Passage:
This course covers foundation of hardware-assisted virtualization technologies, such as VMCS/VMCB, guest-host world switches, EPT/NPT, as well as useful features and techniques such as exception interception for virtual machine introspection for fuzzing.

The class is made up of lectures using the materials within this directory and hands-on exercises with source code under the Hypervisor-101-in-Rust/hypervisor directory.

This lecture materials are written for the gcc2023 branch, which notionally have incomplete code for step-by-step exercises. Check out the starting point of the branch as below to go over hands-on exercises before you start.

Short task:
Continue the hypervisor course introduction above, picking up right after its last sentence.

Extracted records:
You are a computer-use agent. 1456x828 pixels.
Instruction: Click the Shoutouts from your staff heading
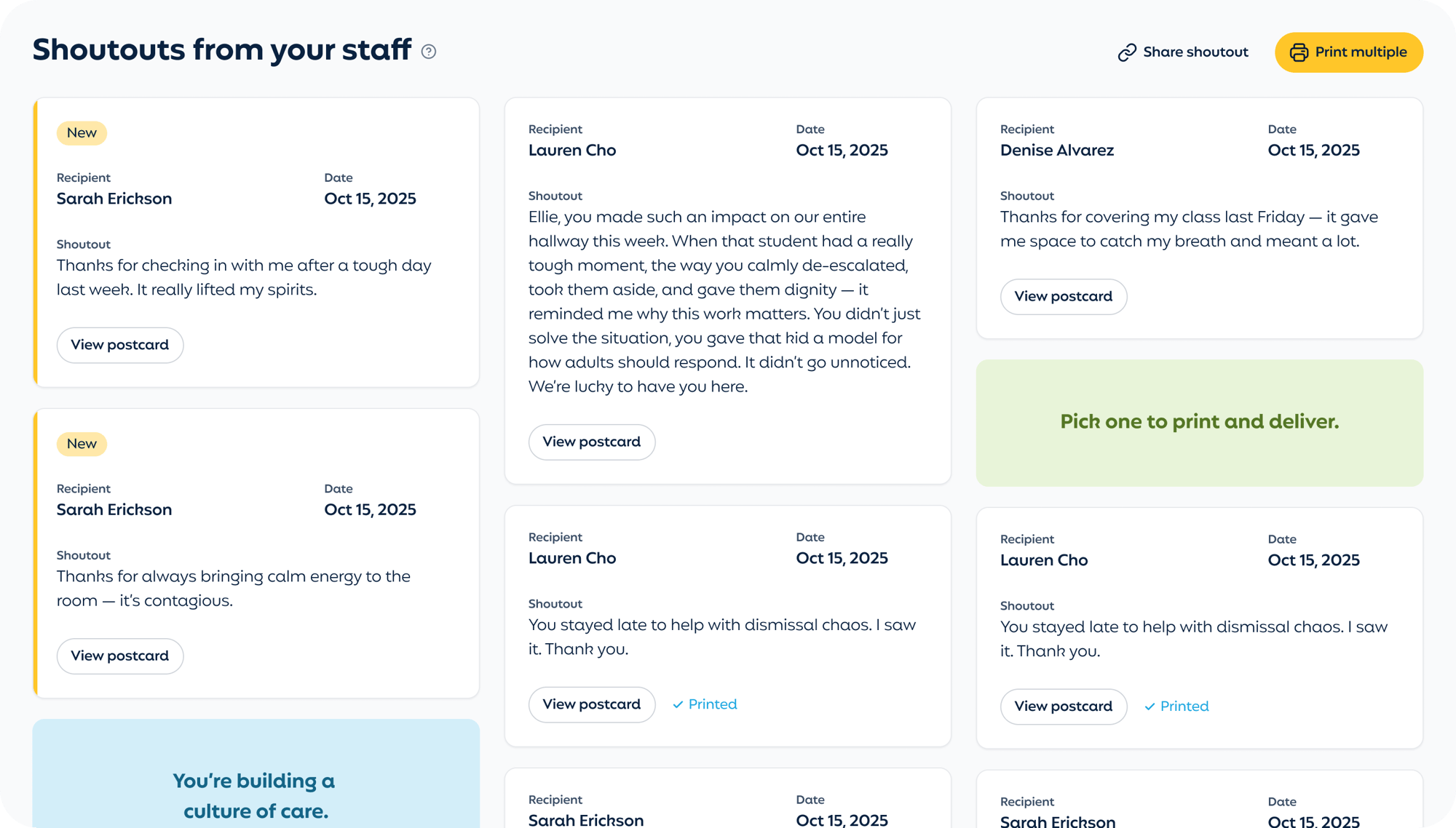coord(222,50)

...

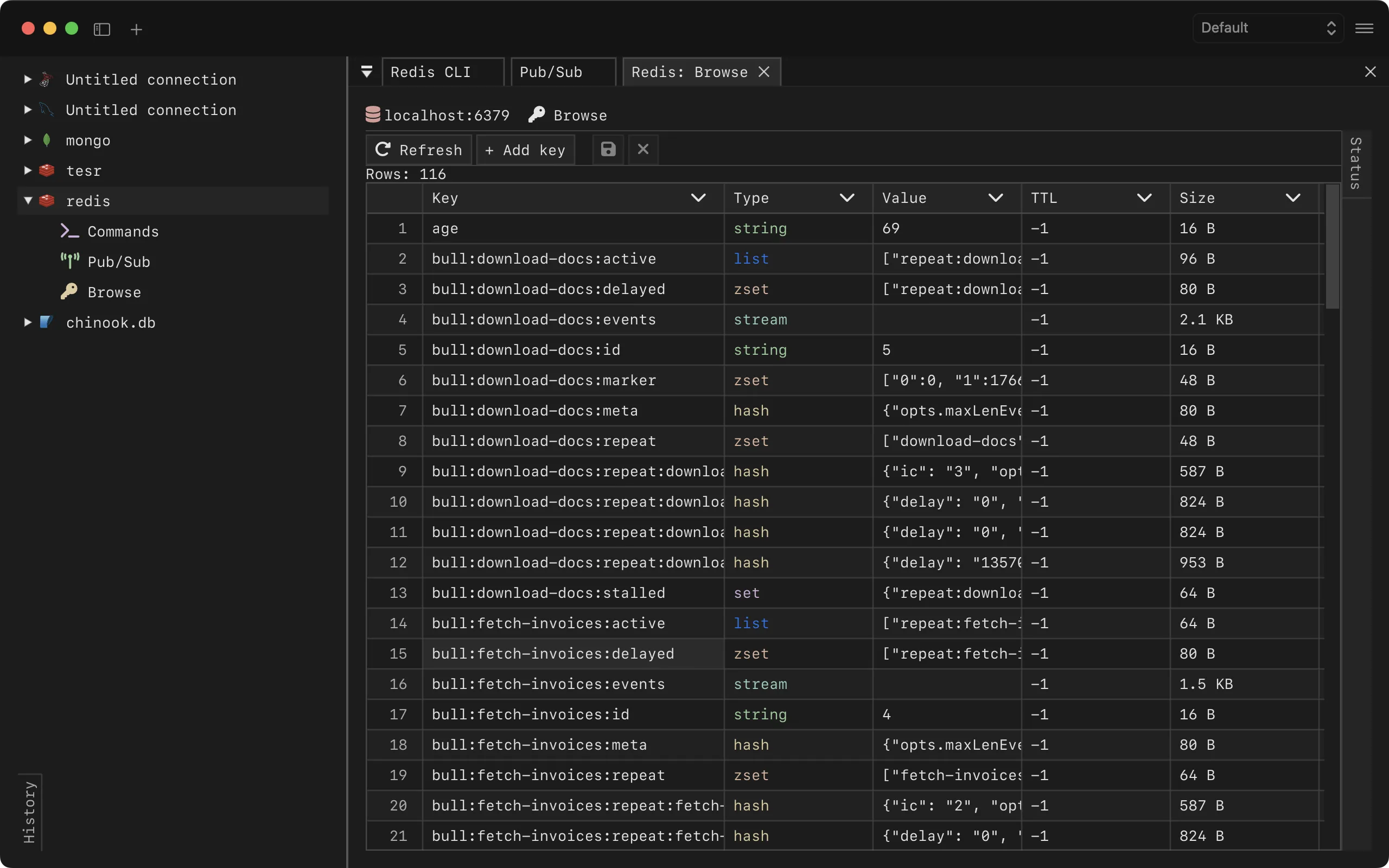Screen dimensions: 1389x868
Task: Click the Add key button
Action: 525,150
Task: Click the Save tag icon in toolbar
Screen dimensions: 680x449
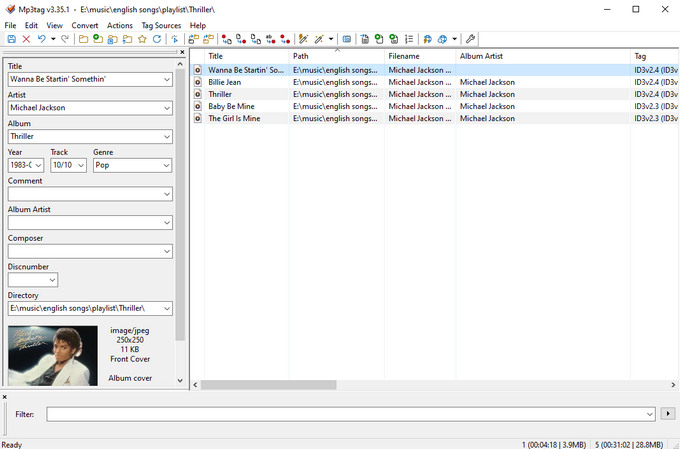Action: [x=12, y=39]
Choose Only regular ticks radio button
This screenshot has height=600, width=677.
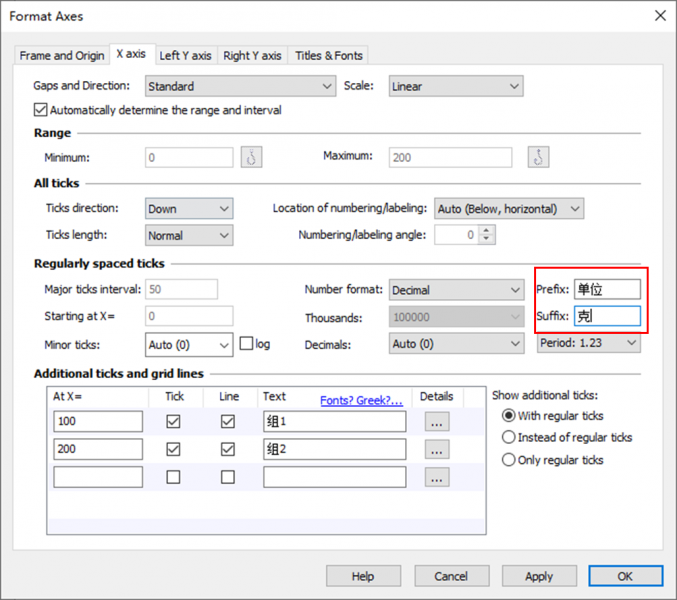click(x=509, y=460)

...

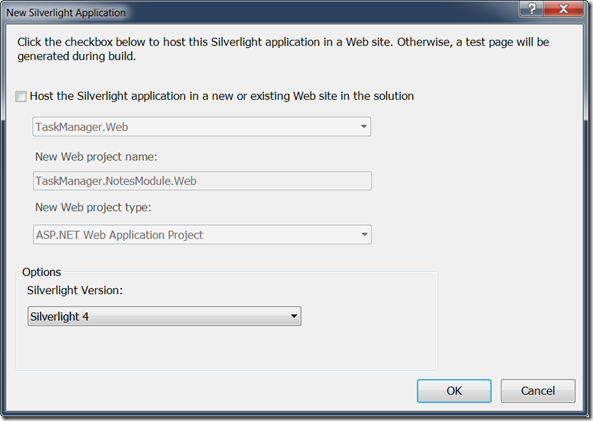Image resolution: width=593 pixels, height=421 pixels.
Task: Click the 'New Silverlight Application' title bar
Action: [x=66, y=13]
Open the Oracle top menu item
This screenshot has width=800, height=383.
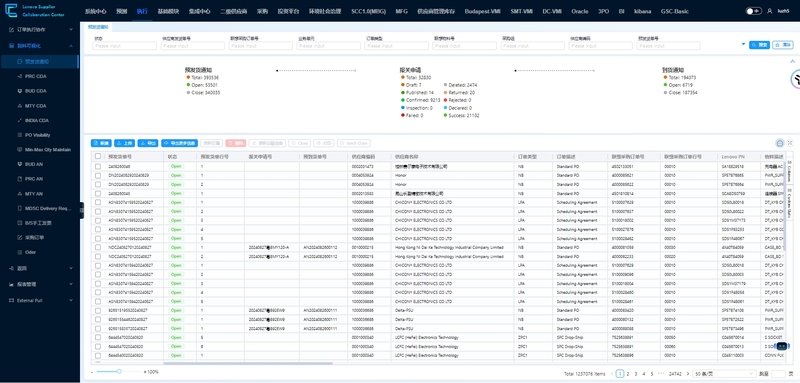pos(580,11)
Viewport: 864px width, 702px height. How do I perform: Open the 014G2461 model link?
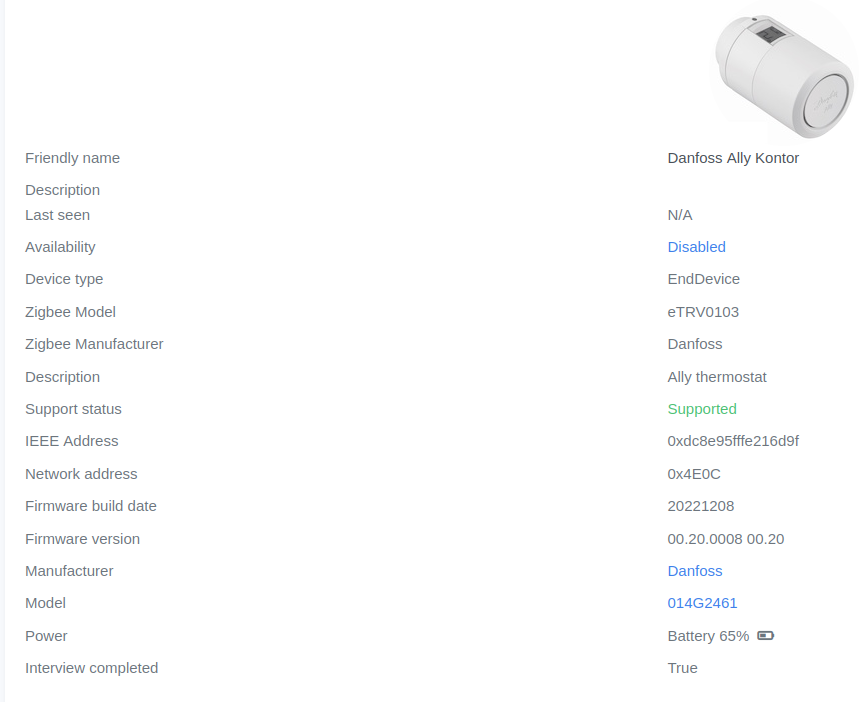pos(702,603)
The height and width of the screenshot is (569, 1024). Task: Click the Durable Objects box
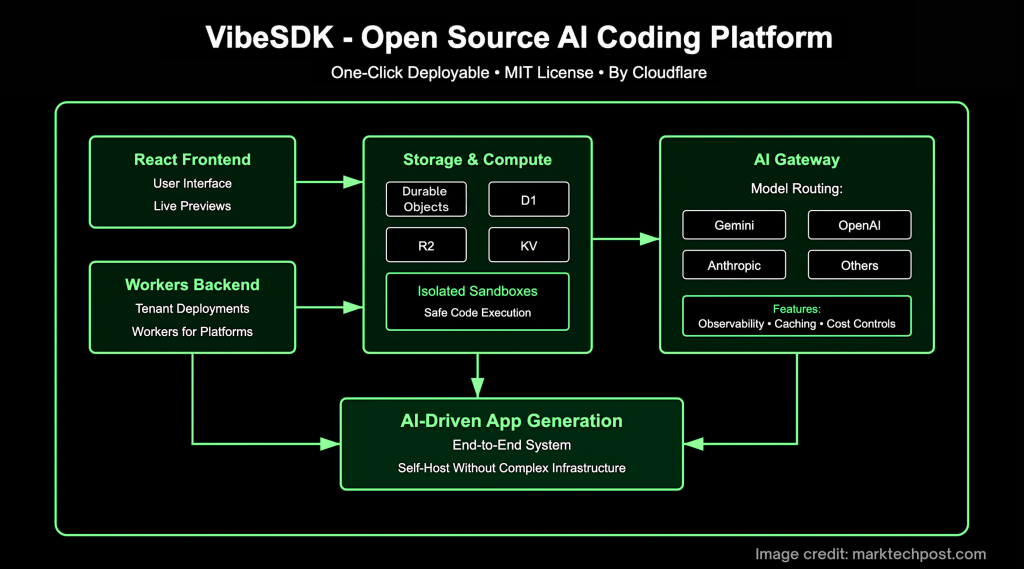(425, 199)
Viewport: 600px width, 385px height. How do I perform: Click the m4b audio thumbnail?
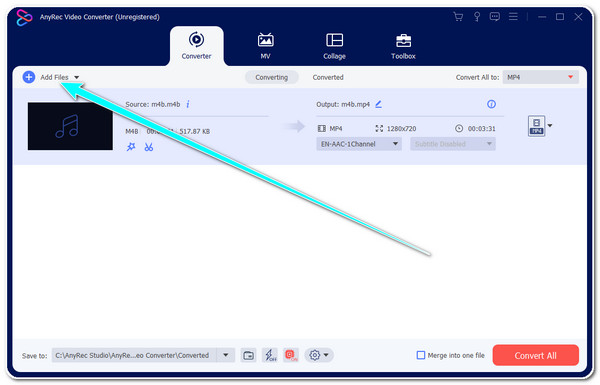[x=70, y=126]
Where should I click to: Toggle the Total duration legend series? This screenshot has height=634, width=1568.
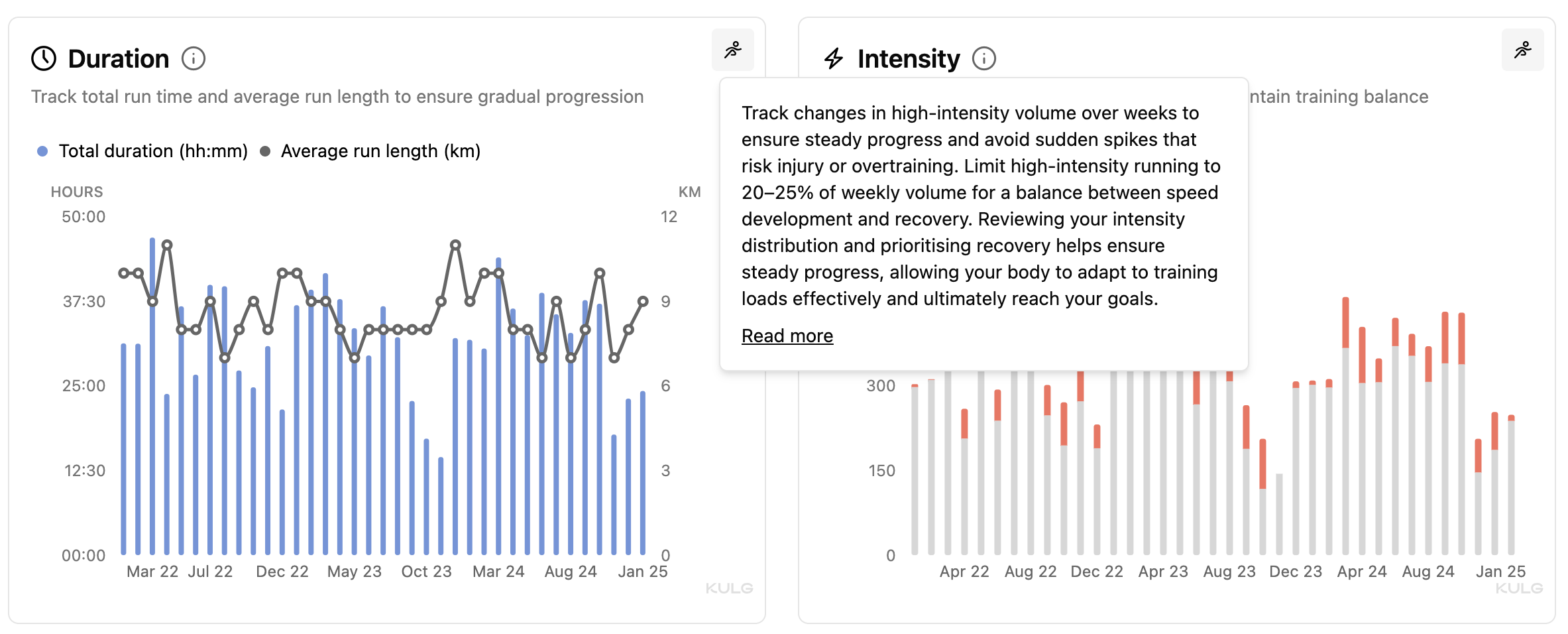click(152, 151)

Answer for the task:
git checkout b17a59dd634a7b0c2b9a6d493fc9b0ff22dcfce5

Prerequisites

Familiarity with x86_64 architecture
- If not, review OpenSecurityTraining2: Arch2001 Architecture 2001: x86-64 OS Internals
Rust experience is helpful but not required
Download the following specs
- Intel 64 and IA-32 Architectures Software Developer’s Manual Volume 3
- AMD64 Architecture Programmer’s Manual Volume 2: System Programming
- The material is based on
  - Intel: Revision 78 (December 2022)
  - AMD Revision 3.40 (January 2023)

The goals of this course

Understand the low level implementation of the hardware-assisted virtualization technology on x86_64
Familiarize techniques to apply the technology for high-performance fuzzing

Motivation

Hypervisors are
- Cool
  - Foundation of cloud-platforms: KVM (GCP), Hyper-V (Azure), Nitro Hypervisor (AWS), Oracle Cloud (Xen)
- Interesting
  - Foundation of major security features: Virtualization Based Security, Secured-core PC (Platform Properties Assessment Module)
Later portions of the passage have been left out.